We have versatile payment options for care and strive make our payment plans straightforward.
Your initial visit examination, diagnosis report and initial trial treatment visit is highly specific. If the doctor accepts you as a patient, your treatment plan options and costs will be discussed.
Many insurances will help cover some of your costs, and we will get that verified when you bring in your insurance and/or medicare cards.
Please note: We do not accept MedicAID and some other insurances and you would be self-pay. Please inquire when you call for your appointment (303) 989-0255.
Price Transparency & Estimates
Our office is committed to providing meaningful pricing information to our patients so they are able to make informed health care decisions.
Our office encourages patients who currently have private health insurance or Medicare to contact their health insurance carriers to understand their financial responsibilities for health care services provided at Our office. We encourages patients not covered by private health insurance, Medicare and plan to pay for health care services directly to contact our office (303) 989-0255
What is price transparency? Doctors, hospitals, health plans and consumer groups agree prices should be easier for patients to access in order to better understand costs associated with health care services. Price transparency is a means of providing general estimated cost information on common services. Our office is committed to presenting this information in a way that is easy for patients to access, but encourages all self-pay patients to contact our office to fully understand all costs associated with receiving health care services here. What does “self-pay” mean? Self-pay is a term used to describe a situation in which a patient chooses to pay for hospital or clinic services directly rather than using a private health insurance plan, Medicare. Other common terms used when referring to self-pay are “uninsured patients” and “private pay.” Self-pay does not include charity care programs. Self-pay may include time of service discounts as allowed.
What services are included in my bill estimate? In the estimates provided below, the information shows costs patients will pay to receive care here. Professional chiropractic fees are included in the price estimates. Additional items NOT included in the price estimate are:
Supplements prescribed for your use after the services Medical devices Home medical devices Other services such as rehabilitation or home health instructions Can I still negotiate a discount for prompt-pay? In accordance with regulations. Do you have discounts for prepay plans? Yes, in accordance with the chiropractic board regulations. What if the service I need is not listed on this website? Please call our financial counseling department at 303-989-0255 for more information.

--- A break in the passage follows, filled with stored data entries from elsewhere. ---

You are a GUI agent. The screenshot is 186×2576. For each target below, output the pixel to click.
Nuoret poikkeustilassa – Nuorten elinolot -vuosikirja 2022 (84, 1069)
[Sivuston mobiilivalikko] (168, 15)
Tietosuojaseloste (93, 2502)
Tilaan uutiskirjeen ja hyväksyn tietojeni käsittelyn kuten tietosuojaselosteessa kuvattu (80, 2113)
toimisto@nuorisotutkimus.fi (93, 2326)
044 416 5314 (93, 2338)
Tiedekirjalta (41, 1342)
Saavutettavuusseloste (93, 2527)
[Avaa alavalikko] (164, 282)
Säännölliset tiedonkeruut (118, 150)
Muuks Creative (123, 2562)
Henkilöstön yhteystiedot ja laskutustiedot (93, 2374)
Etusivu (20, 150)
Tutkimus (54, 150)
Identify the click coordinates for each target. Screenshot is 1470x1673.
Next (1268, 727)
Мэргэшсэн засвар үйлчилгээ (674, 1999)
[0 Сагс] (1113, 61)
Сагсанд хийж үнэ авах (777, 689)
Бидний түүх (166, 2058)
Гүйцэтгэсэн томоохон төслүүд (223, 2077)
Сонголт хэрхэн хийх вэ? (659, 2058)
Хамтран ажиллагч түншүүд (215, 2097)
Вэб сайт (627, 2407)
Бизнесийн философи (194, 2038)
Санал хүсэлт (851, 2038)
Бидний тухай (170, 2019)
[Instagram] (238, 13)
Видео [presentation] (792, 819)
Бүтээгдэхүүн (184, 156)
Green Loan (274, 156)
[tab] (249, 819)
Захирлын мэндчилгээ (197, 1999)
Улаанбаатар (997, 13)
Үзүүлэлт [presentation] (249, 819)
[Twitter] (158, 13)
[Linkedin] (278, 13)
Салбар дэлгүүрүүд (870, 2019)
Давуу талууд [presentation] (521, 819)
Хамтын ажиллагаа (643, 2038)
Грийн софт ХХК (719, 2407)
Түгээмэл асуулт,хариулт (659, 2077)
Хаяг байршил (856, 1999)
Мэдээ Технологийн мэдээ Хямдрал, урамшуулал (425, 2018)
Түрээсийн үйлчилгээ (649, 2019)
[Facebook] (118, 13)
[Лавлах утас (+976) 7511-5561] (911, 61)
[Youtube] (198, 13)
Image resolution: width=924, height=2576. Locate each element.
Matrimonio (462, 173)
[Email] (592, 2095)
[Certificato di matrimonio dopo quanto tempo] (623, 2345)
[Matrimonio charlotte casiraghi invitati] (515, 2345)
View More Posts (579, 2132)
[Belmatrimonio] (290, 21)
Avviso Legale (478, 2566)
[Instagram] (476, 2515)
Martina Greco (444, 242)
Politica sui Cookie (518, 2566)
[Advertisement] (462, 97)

Can I get an exact pricing quote? Unfortunately, we cannot provide exact price quotes, but will do its best to provide price ranges based on the hospital's historical pricing for comparable services. All estimates are based on information provided by a prospective payment and do not include, among other things, any unforeseen complications, additional tests or procedures, and non-hospital related charges, any of which may increase the overall cost of the services provided. A final bill for services rendered here may differ from the information provided by this website, and we shall not be liable for any differences.
Good Faith Estimate: Understanding Your Hospital Billing Rights as a Patient Under a new federal law effective January 2022, health care providers will – upon scheduling or request – provide self-pay, uninsured patients and patients who are not using certain types of health care coverage, an estimate of their bill for health care items and services before those items or services are provided. Please read the document attached for full details of your billing rights as a patient. The actual charges may differ from the information published here for many reasons, including but not limited to:
Seriousness of the medical condition Duration of the care Services and supplies actually received Any complications the patient may have Additional tests or procedures the provider orders
If the patient has insurance, the insurance benefits will ultimately determine the amount the patient will owe to the facility (including deductibles, co-pay, co-insurance and out-of-pocket maximums). We strongly encourage the patient to consult with their health insurance company to understand the amount the patient may owe. We cannot guarantee that we receive accurate details of your chiropractic benefits of your insurance and your insurance company contracts with "networks" to restrict coverage and we cannot guarantee that they cover every aspect promised by your original policy.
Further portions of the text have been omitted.